▸ **Stored dataset items**:

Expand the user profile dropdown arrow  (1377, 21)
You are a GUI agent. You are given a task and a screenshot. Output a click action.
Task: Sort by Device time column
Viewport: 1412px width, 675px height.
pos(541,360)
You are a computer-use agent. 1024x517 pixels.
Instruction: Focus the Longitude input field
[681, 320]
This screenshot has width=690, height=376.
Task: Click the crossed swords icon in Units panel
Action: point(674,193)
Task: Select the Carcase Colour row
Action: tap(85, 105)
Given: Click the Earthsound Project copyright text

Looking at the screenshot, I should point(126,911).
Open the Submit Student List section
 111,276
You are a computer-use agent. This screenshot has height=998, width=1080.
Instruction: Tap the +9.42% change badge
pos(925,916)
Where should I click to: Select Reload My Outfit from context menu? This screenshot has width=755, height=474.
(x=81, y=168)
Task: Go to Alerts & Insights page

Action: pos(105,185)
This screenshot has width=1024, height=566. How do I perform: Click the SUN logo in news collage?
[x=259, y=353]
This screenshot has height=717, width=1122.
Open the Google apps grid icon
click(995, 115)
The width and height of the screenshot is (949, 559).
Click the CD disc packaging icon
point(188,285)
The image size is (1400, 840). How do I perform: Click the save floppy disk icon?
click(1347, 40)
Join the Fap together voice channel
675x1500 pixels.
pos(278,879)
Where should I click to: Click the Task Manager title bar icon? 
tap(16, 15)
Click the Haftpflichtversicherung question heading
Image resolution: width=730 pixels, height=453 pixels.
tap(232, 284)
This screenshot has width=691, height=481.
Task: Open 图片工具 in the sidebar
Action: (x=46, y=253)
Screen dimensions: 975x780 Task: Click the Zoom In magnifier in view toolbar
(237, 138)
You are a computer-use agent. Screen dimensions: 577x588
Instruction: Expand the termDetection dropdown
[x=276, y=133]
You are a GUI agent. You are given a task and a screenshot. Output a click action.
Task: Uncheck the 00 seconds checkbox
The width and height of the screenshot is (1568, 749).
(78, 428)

▸ **Exercise brief**:
Set down the lines from the one with "You are a computer-use agent. This" through the end of the data above. Keep each exactly as written and add no other line.

▸ **Final answer**:
You are a computer-use agent. This screenshot has height=998, width=1080.
Instruction: Tap the +9.42% change badge
pos(925,916)
Where should I click to: Select Reload My Outfit from context menu? This screenshot has width=755, height=474.
(x=81, y=168)
Task: Go to Alerts & Insights page

Action: pos(105,185)
This screenshot has width=1024, height=566. How do I perform: Click the SUN logo in news collage?
[x=259, y=353]
This screenshot has height=717, width=1122.
Open the Google apps grid icon
click(995, 115)
The width and height of the screenshot is (949, 559).
Click the CD disc packaging icon
point(188,285)
The image size is (1400, 840). How do I perform: Click the save floppy disk icon?
click(1347, 40)
Join the Fap together voice channel
675x1500 pixels.
pos(278,879)
Where should I click to: Click the Task Manager title bar icon? 
tap(16, 15)
Click the Haftpflichtversicherung question heading
Image resolution: width=730 pixels, height=453 pixels.
tap(232, 284)
This screenshot has width=691, height=481.
Task: Open 图片工具 in the sidebar
Action: (x=46, y=253)
Screen dimensions: 975x780 Task: Click the Zoom In magnifier in view toolbar
(237, 138)
You are a computer-use agent. Screen dimensions: 577x588
Instruction: Expand the termDetection dropdown
[x=276, y=133]
You are a GUI agent. You are given a task and a screenshot. Output a click action.
Task: Uncheck the 00 seconds checkbox
The width and height of the screenshot is (1568, 749).
(78, 428)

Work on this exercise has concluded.